On Tuesday, Hortonworks announced the general availability of version 2.0 of the Hortonworks Data Platform for Windows. Hortonworks Data Platform 2.0 for Windows is the first distribution of Apache Hadoop 2.0 certified for Windows Server 2008 R2 and Windows Server 2012. Today’s announcement means that YARN (Yet Another Resource Negotiator), a key feature of Hadoop 2.0, is now available to Windows-based development environments. With HDP 2.0, developers in Windows shops can take advantage of YARN’s transformation of Hadoop from an infrastructure for batch processing to batch and real-time data processing. Moreover, HDP 2.0 features the NameNode High Availability functionality automates failovers and ensures the availability of the full HDP stack.
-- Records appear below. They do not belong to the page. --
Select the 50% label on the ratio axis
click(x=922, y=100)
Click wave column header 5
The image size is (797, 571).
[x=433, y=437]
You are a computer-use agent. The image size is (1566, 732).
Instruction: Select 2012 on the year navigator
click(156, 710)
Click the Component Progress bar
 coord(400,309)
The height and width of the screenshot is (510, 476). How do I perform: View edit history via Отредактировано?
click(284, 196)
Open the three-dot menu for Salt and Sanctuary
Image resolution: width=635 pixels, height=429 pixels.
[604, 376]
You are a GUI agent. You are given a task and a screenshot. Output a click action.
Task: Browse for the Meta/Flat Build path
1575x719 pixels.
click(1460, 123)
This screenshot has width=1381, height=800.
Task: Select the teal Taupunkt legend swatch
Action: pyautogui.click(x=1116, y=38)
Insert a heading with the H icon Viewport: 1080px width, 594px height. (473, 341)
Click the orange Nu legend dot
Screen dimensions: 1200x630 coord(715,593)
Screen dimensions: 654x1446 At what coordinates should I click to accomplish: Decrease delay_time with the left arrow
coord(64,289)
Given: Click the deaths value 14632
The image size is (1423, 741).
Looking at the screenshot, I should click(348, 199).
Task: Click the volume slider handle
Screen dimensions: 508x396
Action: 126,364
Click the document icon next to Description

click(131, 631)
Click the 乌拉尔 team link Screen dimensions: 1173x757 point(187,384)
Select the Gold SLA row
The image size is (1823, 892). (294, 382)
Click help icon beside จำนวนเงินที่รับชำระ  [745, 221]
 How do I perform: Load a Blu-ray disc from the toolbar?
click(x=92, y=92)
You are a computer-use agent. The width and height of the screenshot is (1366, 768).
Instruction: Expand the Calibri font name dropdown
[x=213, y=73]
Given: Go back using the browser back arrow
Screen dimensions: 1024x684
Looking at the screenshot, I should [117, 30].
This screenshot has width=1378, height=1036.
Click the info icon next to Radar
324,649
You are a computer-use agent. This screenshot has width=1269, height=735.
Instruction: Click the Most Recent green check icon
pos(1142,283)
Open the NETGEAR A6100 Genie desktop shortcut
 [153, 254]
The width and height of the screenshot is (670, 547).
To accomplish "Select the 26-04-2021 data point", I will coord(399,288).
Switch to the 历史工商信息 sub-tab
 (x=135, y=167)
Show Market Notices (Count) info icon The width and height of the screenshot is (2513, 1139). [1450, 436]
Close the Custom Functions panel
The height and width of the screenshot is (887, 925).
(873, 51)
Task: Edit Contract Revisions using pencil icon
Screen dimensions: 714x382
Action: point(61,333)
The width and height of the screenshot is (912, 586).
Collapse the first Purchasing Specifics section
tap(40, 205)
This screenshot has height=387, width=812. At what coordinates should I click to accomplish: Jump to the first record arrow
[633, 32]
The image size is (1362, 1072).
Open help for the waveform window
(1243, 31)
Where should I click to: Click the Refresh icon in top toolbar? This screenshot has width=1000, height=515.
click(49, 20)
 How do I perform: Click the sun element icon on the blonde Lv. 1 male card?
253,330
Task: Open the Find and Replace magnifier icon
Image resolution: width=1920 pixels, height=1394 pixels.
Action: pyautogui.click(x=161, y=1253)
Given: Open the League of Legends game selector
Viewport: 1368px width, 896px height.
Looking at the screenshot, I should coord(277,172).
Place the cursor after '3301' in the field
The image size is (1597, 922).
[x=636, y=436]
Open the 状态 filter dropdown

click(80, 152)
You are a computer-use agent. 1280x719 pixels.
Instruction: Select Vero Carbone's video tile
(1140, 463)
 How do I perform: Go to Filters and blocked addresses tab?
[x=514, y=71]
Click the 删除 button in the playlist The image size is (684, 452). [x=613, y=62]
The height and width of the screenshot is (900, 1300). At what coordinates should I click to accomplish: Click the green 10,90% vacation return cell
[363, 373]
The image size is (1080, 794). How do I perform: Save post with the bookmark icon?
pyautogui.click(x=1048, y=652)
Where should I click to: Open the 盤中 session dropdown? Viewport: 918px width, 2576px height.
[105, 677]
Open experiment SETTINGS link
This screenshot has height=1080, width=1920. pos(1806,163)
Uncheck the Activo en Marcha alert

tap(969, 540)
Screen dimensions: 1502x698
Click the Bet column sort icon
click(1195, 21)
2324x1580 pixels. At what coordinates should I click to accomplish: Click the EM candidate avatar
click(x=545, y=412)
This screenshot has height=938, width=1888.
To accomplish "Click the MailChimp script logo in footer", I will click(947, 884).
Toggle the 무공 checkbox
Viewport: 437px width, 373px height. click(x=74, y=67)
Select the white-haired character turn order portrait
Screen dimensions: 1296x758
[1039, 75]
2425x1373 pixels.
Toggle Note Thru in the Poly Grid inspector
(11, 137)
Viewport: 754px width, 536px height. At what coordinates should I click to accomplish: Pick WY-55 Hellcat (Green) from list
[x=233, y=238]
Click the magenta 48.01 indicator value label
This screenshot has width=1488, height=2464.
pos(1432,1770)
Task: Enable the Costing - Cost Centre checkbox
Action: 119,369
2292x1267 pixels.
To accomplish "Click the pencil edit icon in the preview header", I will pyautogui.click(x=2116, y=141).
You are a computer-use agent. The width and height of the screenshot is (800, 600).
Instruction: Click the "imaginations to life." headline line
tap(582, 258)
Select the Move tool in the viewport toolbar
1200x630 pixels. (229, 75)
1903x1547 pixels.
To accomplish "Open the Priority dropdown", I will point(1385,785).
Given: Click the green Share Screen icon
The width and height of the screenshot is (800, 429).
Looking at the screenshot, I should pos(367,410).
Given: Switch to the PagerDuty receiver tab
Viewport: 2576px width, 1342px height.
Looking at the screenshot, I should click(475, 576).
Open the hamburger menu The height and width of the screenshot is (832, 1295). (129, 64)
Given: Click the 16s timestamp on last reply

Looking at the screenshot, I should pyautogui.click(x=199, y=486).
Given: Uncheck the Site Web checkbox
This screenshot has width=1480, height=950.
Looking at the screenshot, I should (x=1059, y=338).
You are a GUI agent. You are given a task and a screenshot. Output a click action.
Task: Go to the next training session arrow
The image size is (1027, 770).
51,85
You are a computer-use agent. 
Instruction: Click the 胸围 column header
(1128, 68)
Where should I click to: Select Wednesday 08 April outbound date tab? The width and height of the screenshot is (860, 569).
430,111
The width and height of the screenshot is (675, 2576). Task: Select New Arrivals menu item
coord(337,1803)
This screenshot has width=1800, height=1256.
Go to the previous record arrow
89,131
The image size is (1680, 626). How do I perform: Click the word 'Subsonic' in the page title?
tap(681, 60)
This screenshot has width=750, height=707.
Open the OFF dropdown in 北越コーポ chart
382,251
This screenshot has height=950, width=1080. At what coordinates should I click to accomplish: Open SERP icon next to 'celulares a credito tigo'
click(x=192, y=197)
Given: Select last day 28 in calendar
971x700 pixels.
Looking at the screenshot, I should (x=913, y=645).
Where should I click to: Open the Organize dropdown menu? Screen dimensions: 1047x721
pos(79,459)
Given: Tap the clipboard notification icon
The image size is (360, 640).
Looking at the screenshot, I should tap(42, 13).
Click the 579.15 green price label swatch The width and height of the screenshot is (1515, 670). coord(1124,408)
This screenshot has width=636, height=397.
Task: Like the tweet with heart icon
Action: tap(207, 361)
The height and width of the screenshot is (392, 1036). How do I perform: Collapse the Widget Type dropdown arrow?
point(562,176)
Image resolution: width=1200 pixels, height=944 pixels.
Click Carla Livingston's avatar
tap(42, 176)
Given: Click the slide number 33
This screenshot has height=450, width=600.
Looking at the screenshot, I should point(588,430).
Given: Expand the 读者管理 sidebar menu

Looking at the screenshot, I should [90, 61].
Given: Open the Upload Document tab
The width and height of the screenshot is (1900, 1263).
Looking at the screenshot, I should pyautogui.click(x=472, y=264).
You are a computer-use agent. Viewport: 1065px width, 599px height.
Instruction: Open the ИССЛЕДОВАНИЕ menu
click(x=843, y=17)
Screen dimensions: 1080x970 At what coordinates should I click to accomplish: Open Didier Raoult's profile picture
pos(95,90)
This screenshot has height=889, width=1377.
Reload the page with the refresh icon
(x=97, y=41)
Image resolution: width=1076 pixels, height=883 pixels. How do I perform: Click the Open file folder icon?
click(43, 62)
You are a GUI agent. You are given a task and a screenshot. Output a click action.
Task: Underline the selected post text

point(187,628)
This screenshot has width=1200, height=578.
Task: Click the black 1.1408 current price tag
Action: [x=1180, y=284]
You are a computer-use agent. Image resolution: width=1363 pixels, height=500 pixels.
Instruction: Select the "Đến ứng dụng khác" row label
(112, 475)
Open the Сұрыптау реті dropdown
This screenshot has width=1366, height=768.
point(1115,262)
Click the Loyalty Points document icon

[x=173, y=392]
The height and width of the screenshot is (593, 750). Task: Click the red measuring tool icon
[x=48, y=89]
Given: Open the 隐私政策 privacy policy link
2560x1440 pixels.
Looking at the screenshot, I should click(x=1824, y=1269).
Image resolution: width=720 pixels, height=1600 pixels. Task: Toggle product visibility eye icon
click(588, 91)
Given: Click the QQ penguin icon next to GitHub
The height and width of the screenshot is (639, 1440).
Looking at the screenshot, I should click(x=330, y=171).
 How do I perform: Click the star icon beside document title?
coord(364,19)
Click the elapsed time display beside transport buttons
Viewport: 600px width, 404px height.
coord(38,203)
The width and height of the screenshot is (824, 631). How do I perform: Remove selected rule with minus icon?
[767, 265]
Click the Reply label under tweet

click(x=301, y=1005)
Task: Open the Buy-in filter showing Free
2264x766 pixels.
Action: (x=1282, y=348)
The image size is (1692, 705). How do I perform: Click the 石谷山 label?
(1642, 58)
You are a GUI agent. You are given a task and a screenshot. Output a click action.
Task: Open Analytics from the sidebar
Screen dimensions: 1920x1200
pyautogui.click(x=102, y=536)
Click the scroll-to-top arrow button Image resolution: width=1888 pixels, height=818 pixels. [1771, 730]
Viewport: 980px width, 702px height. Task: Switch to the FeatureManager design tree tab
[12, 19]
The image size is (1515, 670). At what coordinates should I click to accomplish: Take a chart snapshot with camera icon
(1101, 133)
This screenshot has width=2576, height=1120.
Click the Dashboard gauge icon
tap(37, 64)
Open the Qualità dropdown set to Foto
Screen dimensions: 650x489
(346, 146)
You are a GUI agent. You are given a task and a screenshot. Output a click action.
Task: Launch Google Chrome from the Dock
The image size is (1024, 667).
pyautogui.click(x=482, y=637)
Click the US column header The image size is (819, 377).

Hortonworks collaborated closely with Microsoft in order to ensure the HDP 2.0 release achieved production-grade status within Windows environments. The release of HDP 2.0 marks yet another milestone in the story of the democratization of Apache Hadoop, the Big Data platform that is being rendered increasingly available to wider circles of users by means of initiatives such as Stinger (Hortonworks), Lingual (Concurrent) and Impala (Cloudera) that allow users to access and manipulate data stored in a Hadoop cluster using SQL.